Monday, September 18, 2006

The Memory Hole

This afternoon, citing aftershocks from gastric disasters that laid me low Thursday and Friday last week (we reviewed our menu from last week for spinach and didn't find any; just plain Crud, not Elvis Coli, put me out of commission), I skived off work early.

My true motive for playing hooky was the garden. I tried to work on it this weekend, on my own time like a patriotic American, but was too weak and washed out to get much done. I'm putting some of the beds to sleep for the winter, employing the Newspaper Method recommended by some of my helpful commenters during the Great Hip Surgery Disaster of June, when I couldn't get outside, let alone administer the veggie beds. The poor garden's been a mess this year owing to its daddy's medical tsuris, and I just want to knock it on the head for the winter and live to fight another day.

This Newspaper Method of controlling weeds is great -- the hydrangea and clematis beds by the porch, which I was able to protect in this way, are marvelously weed-free. I'm still learning how to apply it; some nasties are poking up in the blueberry patch because I didn't lay in the newspaper with enough overlap between sheets. But I'm a convert. Thanks, all you nice, knowledgeable people!

The Newspaper Method has another, accidental consequence. The Washington Post is our fishwrap of choice, and I'd saved a goodish stack of it for the garden. If you take both the weekly and Sunday editions, as we do, it doesn't take long to accumulate a garden's worth. I had about a two-week pile stacked up, and as I went through it, from newest to oldest, I couldn't help noticing that as I laid the A Sections out in the vegetable beds, I was getting a variety of Instant History Lesson -- a review of everything that's happened in the last couple of weeks, in reverse chronological order.

The News Cycle forces up to live from day-to-day. We open our papers, tut-tut (or ululate with horror) over the Latest Outrage, and then get on with the demands of existence, putting the Latest O. behind us just to cope with the other stuff life presses on us. At least in my case, this is a sovereign defense mechanism. Sure, I get depressed and angry over these parlous times, but at least I get depressed and angry over just one thing at a time, and I manage to forget -- or repress, might be a more accurate word -- things that I got d. and a. over last week, or last month, or last year.

Perhaps this explains the benighted Bush-babies, who still defend the indefensible: They don't use the Newspaper Method in their gardens.

Here are the headlines I buried under thick bark-mulch, starting from today's Post and working backward. Depressed and angry? Yeah, but I'm also muscle-sore and tired.

You could call that another defense mechanism.

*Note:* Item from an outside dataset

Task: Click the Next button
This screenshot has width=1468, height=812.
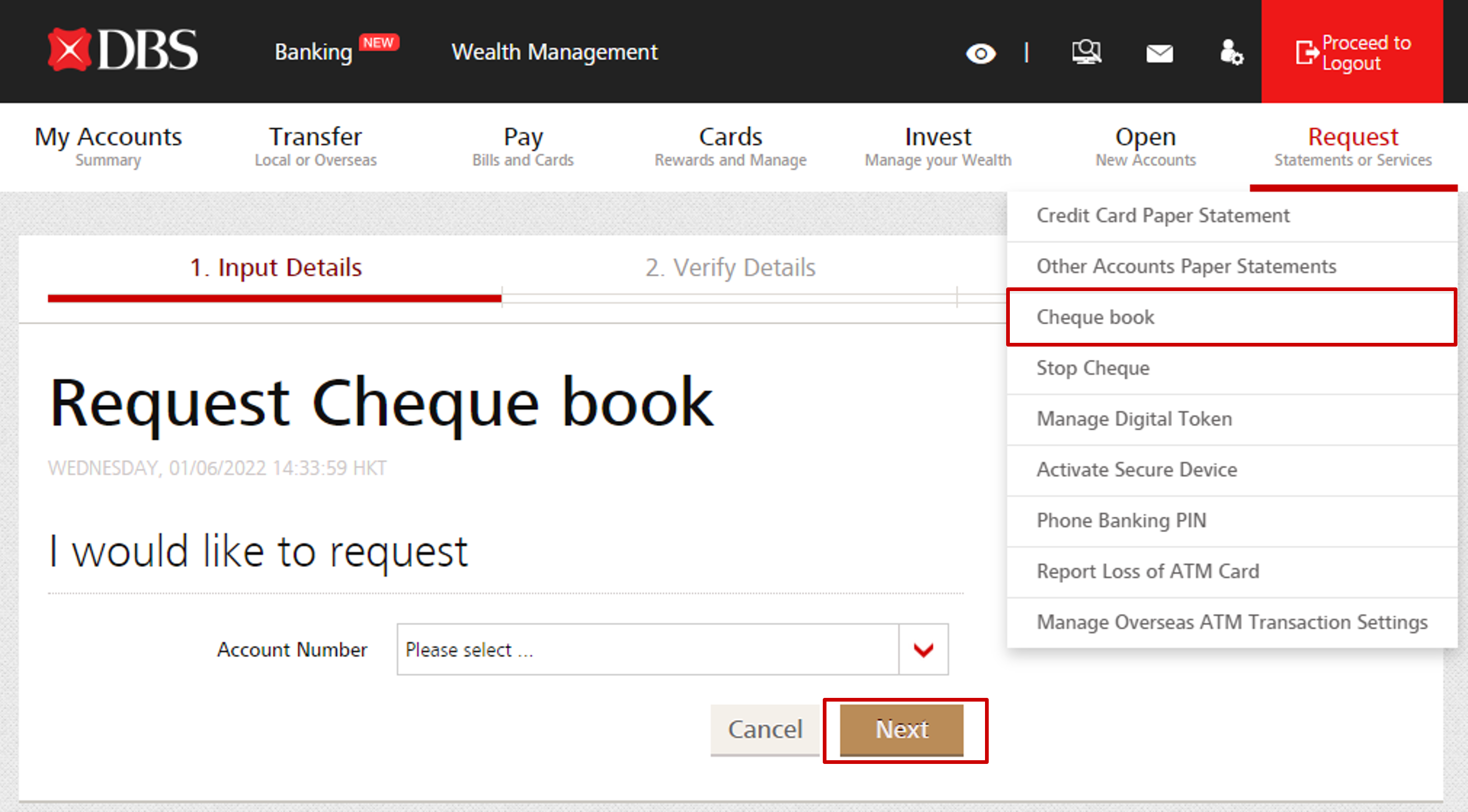Action: [x=902, y=730]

Anti-Muslim Harassment Complaints Jump 30 Percent

Bush Pushes Spread of Democracy Worldwide

Pope 'Sorry' About Reaction to Islam Remark

Ties to GOP Trumped Know-How Among Staff Sent to Rebuild Iraq: Early U.S. Missteps in the Green Zone

Bush says hunt for bin Laden has not slackened

Senators Defy Bush On Terror Measure

CIA Learned in '02 That Bin Laden Had No Iraq Ties, Report Says

Bush in bid to twist Republican arms on security

America Marks a Grim Anniversary: President Visits Three Sites Where Nearly 3,000 Died

War's Critics Abetting Terrorists, Cheney Says

Iraq's Alleged Al-Qaeda Ties Were Disputed Before War: Links Were Cited to Justify U.S. Invasion, Report Says

Bush Says Detainees Will Be Tried: He Confirms Existence of CIA Prisons

Bin Laden Trail 'Stone Cold'

Two weeks' worth of Life Under Bush. Two weeks down the Memory Hole. Two weeks now mulching my asparagus.


Jeremy Cherfas said...

Careful not to leave those headlines too long on the asparagus. Not that they will taint the tender spears, just that they need freedom when their time comes to surge forth.

cleek said...

but now your plants are all going to be mis-informed by WaPo's GOP-cowed, access-biased, objectively-pro-government coverage !

i suggest you supplement with the print version of The Onion.

Kevin Hayden said...

I'm worried that your asparagus will feel compelled to undergo a transgender op to become a rutabaga.

Even if it's not driven to that, it'll at least be interesting to hear what it sounds like when asparagus screams.

Blowing Shit Up With Gas said...

This is probably a non-issue, but... Might be worth inquiring about whether the Post uses an ink that's not going to leach nasty shit into your beds. (Yeah, I'm one of those weirdoes who eats organic produce.)